Die Märchen-Waffe

November 21, 2017 by hotminnie

BERICHT

Ein Schieß-Vorfall beim Bundesheer hat Folgen. Ein Wachsoldat tötete einen anderen, es geht im Vordergrund um Schuld oder … Fahrlässigkeit? Schlamperei?
Ein Wachsoldat war mit geladener Waffe in einen Ruheraum gegangen, hatte dort abgedrückt und getötet. Jetzt wird versucht, den Täter zu entschuldigen. Seine Waffe habe sich beim Herunterfallen geladen, der Schuss sei nur irrtümlich losgegangen. Damit wird nun eine Entschuldung versucht.

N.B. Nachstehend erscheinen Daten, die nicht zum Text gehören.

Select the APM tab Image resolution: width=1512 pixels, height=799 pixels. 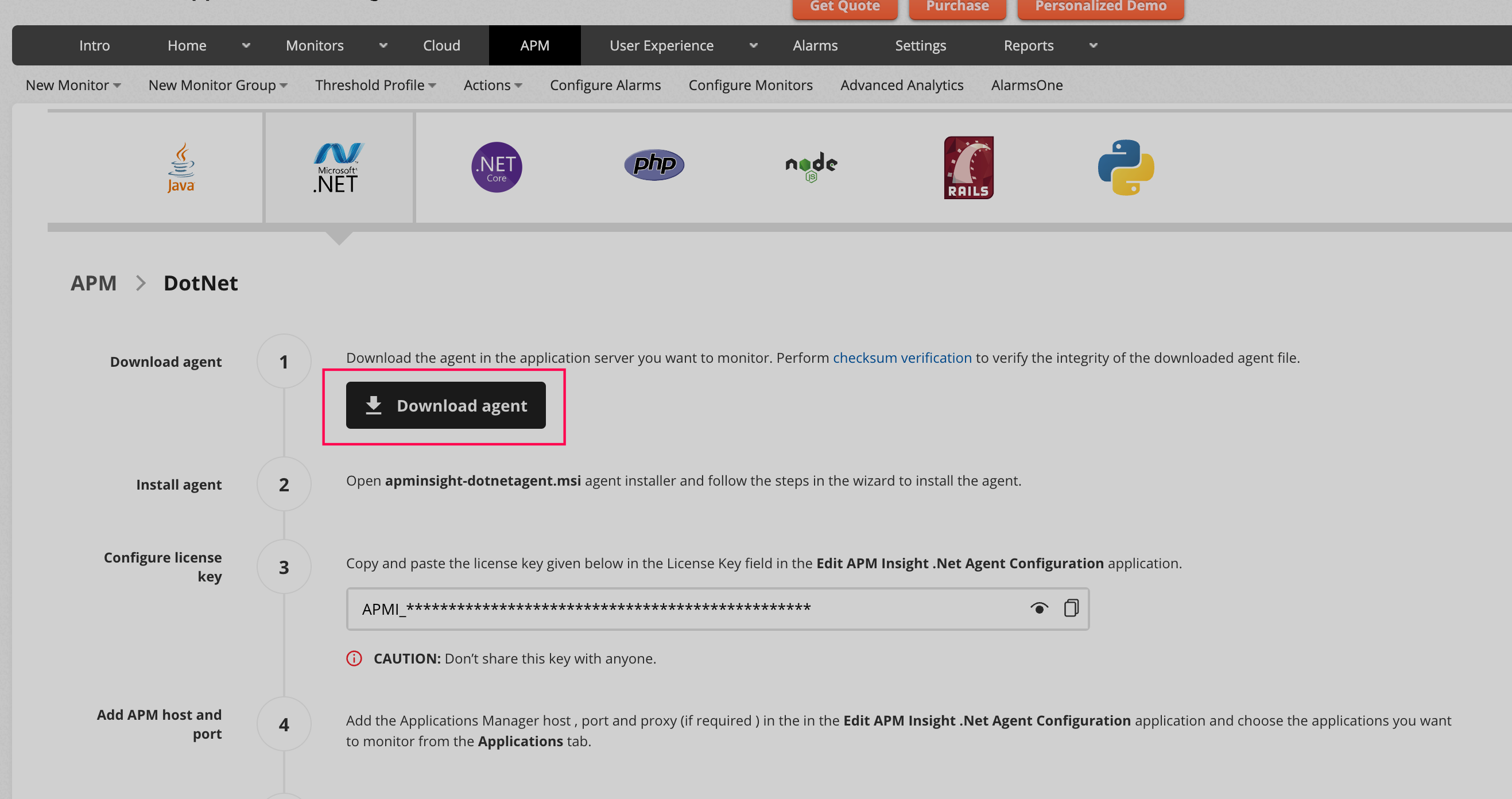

Konnte das so abgehen? Selbstverständlich kann man eine Waffe wie das Sturmgewehr 77 durchladen, wenn man es heftig mit dem Kolben auf den Boden schlägt. Selbstverständlich kann sich die Waffe nicht durchladen, wenn sie nur hinunterfällt. Selbstverständlich kann sich das Gewehr nicht durch Hinunterfallen entsichern. Selbstverständlich kann der Abzug nicht durch Hinschauen gedrückt werden.
Sich auf einen Zufall ausreden, ist deshalb Unfug, aus mehreren Gründen:

1. Wo war die Dienstaufsicht? Der Wachkommandant? Der diensthabende Unteroffizier?
2. Wer überprüfte die Waffe nach dem Hinunterfallen?
3. Wieso blieb sie, nach dem angeblichen Hinunterfallen, noch geladen?
4. Warum durfte der Soldat die Waffe in den Ruheraum mitnehmen, selbst wenn sie nicht geladen gewesen wäre?
5. Wer entsicherte die Waffe und drückte ab – wenn sich der Soldat selbst nicht daran erinnern kann?

Das Bundesheer muss sich auch die Frage gefallen lassen: Wurden die Wach- soldaten, einschließlich des Wachkommandanten, an der Waffe ausgebildet? Allem Anschein nach nicht. Alles zusammen riecht schwer nach Vorsatz. Waffe entsichern und abdrücken geht nicht zufällig.
Das führt zum ersten Hintergrund. Beide Wachsoldaten hatten, so nennt man es heute, türkische Wurzeln. Das Opfer stand mit der Milli Görüs in Zusammenhang, deshalb vertritt mit Ümit Vural auch ein hochrangiger Milli Görüs-Funktionär die Familie des Opfers.
Noch nicht berichtet wurde, welcher Richtung oder Organisation der Schütze angehört, welcher Nationalität der Wachkommandant. War die Sache vielleicht eine inner-türkische Auseinandersetzung? Oder war der Schütze, wie manche vermuten, ein Kurde und Anhänger der PKK? Das Gericht ist nicht zu beneiden.
Der zweite Hintergrund wirkt ebenfalls düster. Zum Sachverständigen wurde Karl Dantendorfer bestellt, der schon in mehreren Fällen wenig angenehm aufgefallen war. Dantendorfer soll den Schützen in Richtung eines Unfall-Herganges beeinflusst haben, das wird zu prüfen sein. Denn ein Unfall kann es keineswegs gewesen sein. Dantendorfer redete sich Medien gegenüber mit ärztlicher Schweigepflicht aus. Damit lag er völlig falsch, ein Gerichtssachverständiger ist kein behandelnder Arzt, sondern Zeuge.
Ein mulmiges Gefühl bleibt bestehen. Türken als österreichische Wachsoldaten? Irgendwo scheint etwas schiefzulaufen.